Polar Modulation explained

“What do you actually do at work?” – ” Uh, well, this is hard to explain.  Today, I was doing optimization of DPD coefficients for 3G higher order modulation cases”. When people asking us highly specialzed engineers, scientists, or researchers about their work,  we are sometimes stuck and can’t explain what we are actually doing, but rather explaining very basic, undergraduate course topics, which leaves both us and them puzzled.

With this blog post I want to start a new series on my actual work, with a more educational vision: The desire to explain basic principles of my work to people with no background in electrical engineering, but with following articles including deeper explanation of advanced techniques. The first example seems to be randomly chosen, but this technique is actually used in data connections of the modern mobile phones (smartphones), so it’s definitely worth  explaining; I am talking about Polar Modulation.

So, what is Modulation?

The goal of wireless communication is transmission and reception of information  with the help of electromagnetic waves over the air, without wires. For example in audio broadcasting, the electrical signal representing the sound is transmitted over the air and can be receipt at a distant place with a radio receiver. As several stations want to be heard, the radio spectrum is organized in channels, and each station is only allowed to send a signal in it’s own channel. A channel is a range of frequencies, and Modulation is the term for the mechanism of bringing the desired information into frequencies of the desired channel. It includes a frequency translation, in the example of a radio the audio signal spans frequencies up to 20 kHz,  but the carrier frequency is around 100 MHz (in FM radio). The eletrical device which forms the carrier signal out of the underlying signal is called a Modulator.

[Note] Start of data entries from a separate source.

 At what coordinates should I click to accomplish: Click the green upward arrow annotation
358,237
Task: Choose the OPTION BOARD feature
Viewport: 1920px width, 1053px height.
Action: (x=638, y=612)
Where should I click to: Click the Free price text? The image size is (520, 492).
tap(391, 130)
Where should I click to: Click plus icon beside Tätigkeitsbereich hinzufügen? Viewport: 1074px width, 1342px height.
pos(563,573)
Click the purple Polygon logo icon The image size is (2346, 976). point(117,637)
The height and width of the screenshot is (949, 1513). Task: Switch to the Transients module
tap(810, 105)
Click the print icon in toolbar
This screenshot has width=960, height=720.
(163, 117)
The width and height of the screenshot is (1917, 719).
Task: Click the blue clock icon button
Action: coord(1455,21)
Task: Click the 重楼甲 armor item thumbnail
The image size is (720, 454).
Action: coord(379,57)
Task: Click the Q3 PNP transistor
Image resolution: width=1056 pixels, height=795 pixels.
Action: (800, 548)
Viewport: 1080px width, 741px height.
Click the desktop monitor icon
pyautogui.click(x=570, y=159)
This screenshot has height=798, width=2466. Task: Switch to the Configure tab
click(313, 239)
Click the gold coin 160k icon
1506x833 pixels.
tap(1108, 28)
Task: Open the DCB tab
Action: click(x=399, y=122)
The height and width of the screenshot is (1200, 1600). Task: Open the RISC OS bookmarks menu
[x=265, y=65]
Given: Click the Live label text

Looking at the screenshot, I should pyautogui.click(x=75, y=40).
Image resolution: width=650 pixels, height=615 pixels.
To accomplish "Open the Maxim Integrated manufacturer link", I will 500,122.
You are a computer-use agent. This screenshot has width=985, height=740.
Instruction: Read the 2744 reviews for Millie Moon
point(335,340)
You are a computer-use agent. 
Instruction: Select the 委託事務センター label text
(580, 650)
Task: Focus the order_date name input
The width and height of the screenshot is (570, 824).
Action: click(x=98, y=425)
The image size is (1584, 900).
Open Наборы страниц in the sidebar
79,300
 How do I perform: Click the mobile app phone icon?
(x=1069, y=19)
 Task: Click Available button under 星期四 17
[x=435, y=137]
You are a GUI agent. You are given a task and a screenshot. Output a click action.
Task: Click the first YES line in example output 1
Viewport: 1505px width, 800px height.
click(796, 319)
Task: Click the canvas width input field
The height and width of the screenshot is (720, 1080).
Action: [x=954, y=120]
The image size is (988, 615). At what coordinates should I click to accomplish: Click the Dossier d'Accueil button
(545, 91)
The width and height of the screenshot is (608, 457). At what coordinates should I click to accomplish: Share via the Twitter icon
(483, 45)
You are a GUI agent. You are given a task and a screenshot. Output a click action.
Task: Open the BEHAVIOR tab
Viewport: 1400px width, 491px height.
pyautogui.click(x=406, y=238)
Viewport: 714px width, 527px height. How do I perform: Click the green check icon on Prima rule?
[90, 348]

Modulation as frequency conversion to a channel frequency of 100MHz

What does Modulation actually do?

Let’s explain with a simple example: music. While the term modulation means something different in the context of music, we can use music to explain polar modulation. The art of music lies in the artful combination of notes with different volume. A piano player can play louder high notes and lower bass notes; but he can also play louder bass notes and lower high notes, both volume and key are completely inedependent. As you probably know from the physics course, each note has a different base frequency.  The piano player is therefore altering both the amplitude and the frequency of the generated sound completely independently.

In wireless communication, equally to the example of a piano, the concept of altering the frequency (phase) and the amplitude of a signal indenpendently also exists. If the signal is thought of as a vector, it can be represented with  both phase and magnitude, meaning in polar coordinates. Therefore we are talking about polar modulation. Let’s have a closer look at the modulation itself. The transmission signal T(t) can be described by a cosine-wave:

T(t) = A(t) cos(ωt+φ(t)),

where A(t) is the modulated amplitude, φ(t) is the modulated phase, and w is the carrier frequency. But wait, we were talking here about frequency, not phase, so how are they related?  The phase of a sinewave is changing over one period from 0 to 2*pi, the shorter the period thefaster it changes; and the higher the frequency.  As we are talking on change versus time, the frequency is therefore derivative of the phase with respect to time, ω = dφ(t)/dt.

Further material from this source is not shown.